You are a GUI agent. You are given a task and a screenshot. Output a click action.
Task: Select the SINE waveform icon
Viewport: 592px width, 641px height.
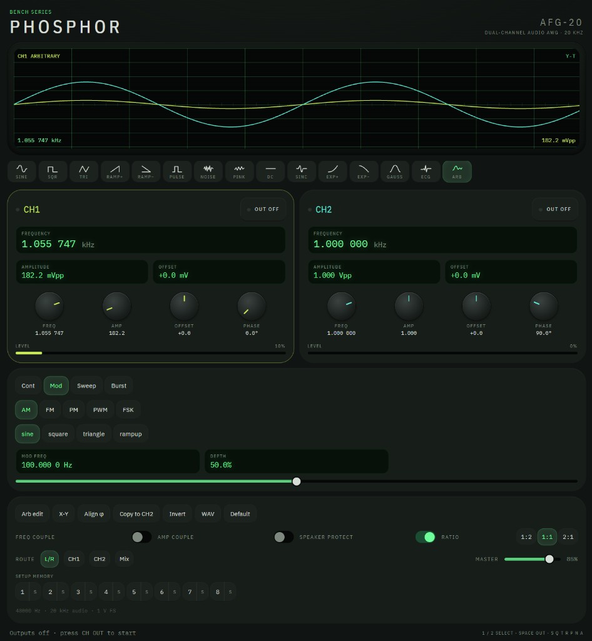coord(22,172)
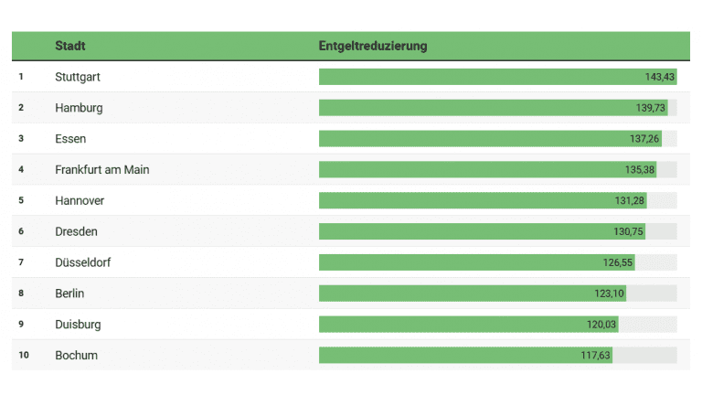Click the Bochum bar value 117,63
Viewport: 702px width, 395px height.
(595, 355)
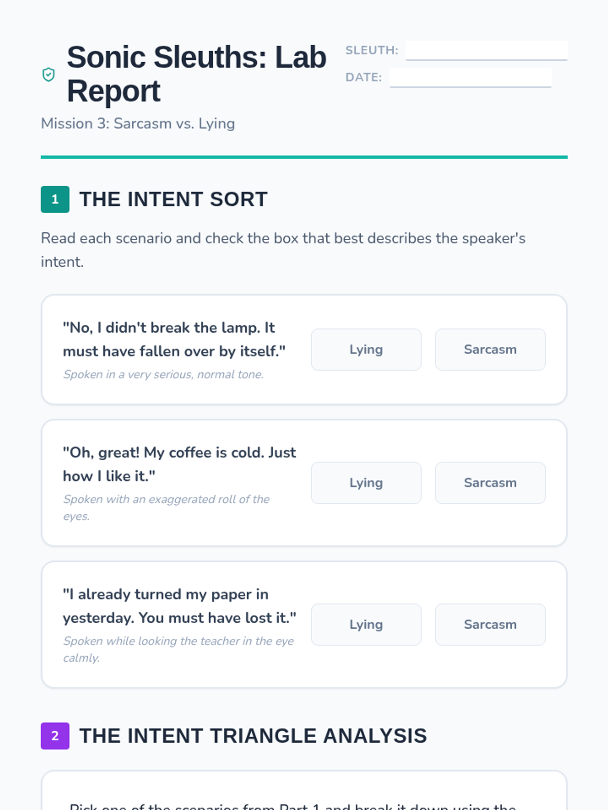Viewport: 608px width, 810px height.
Task: Click the "No, I didn't break the lamp" quote
Action: (x=174, y=339)
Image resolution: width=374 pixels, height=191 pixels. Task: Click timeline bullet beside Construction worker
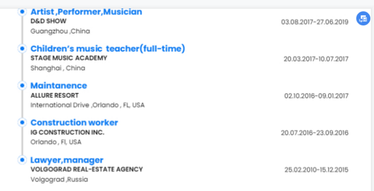click(22, 123)
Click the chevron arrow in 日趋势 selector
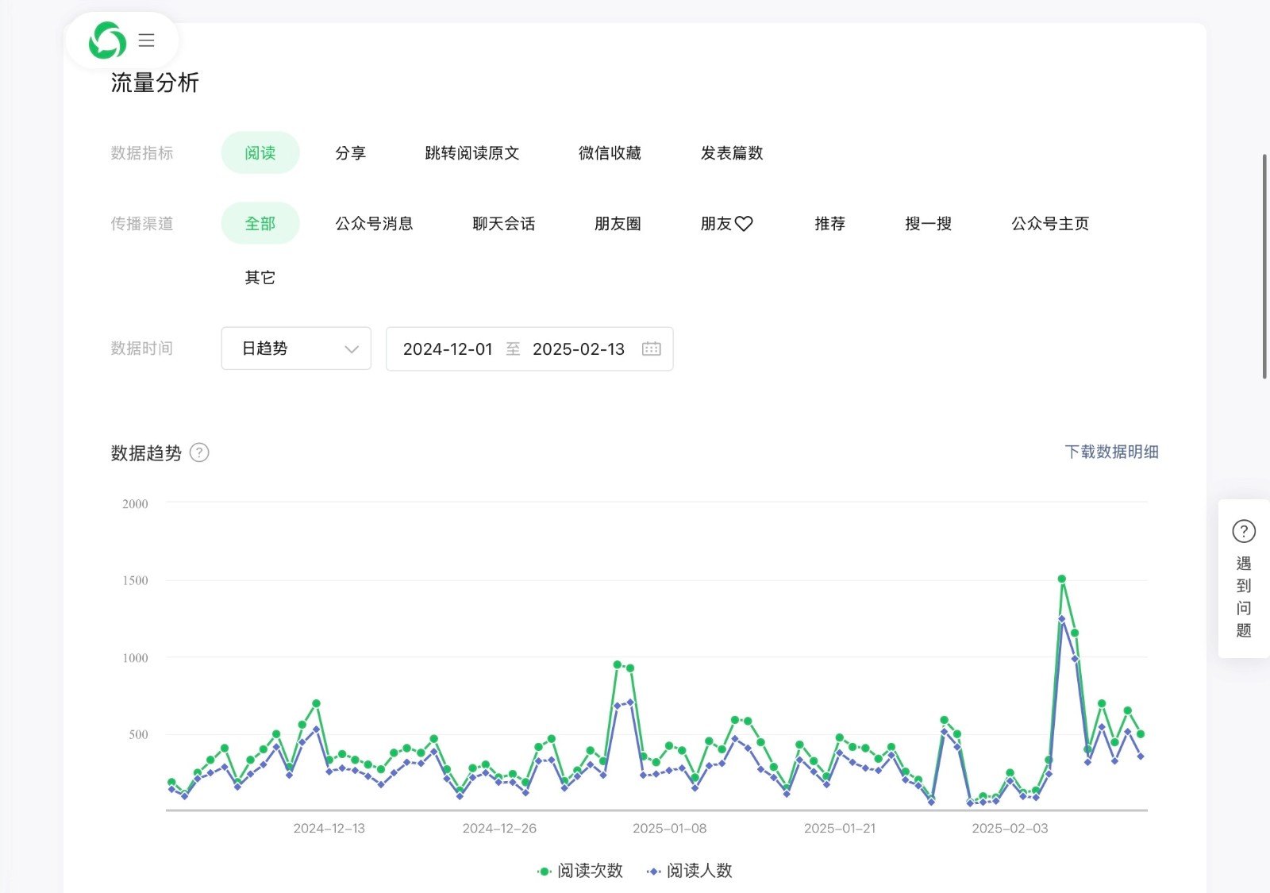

* **WHAT TO PRODUCE**:
Arrange every line of the listing above as a Markdown table with two columns, Row and Listing line, skipping blank lines. Leave the pictures out of the answer.

* **RESULT OF THIS TASK**:
| Row | Listing line |
|---|---|
| 1 | You are a GUI agent. You are given a task and a screenshot. Output a click action. |
| 2 | Task: Select the SINE waveform icon |
| 3 | Viewport: 592px width, 641px height. |
| 4 | coord(22,172) |
| 5 | Click the Bochum bar value 117,63 |
| 6 | Viewport: 702px width, 395px height. |
| 7 | (595, 355) |
| 8 | Viewport: 608px width, 810px height. |
| 9 | Task: Click the "No, I didn't break the lamp" quote |
| 10 | Action: (x=174, y=339) |
| 11 | Image resolution: width=374 pixels, height=191 pixels. Task: Click timeline bullet beside Construction worker |
| 12 | click(22, 123) |
| 13 | Click the chevron arrow in 日趋势 selector |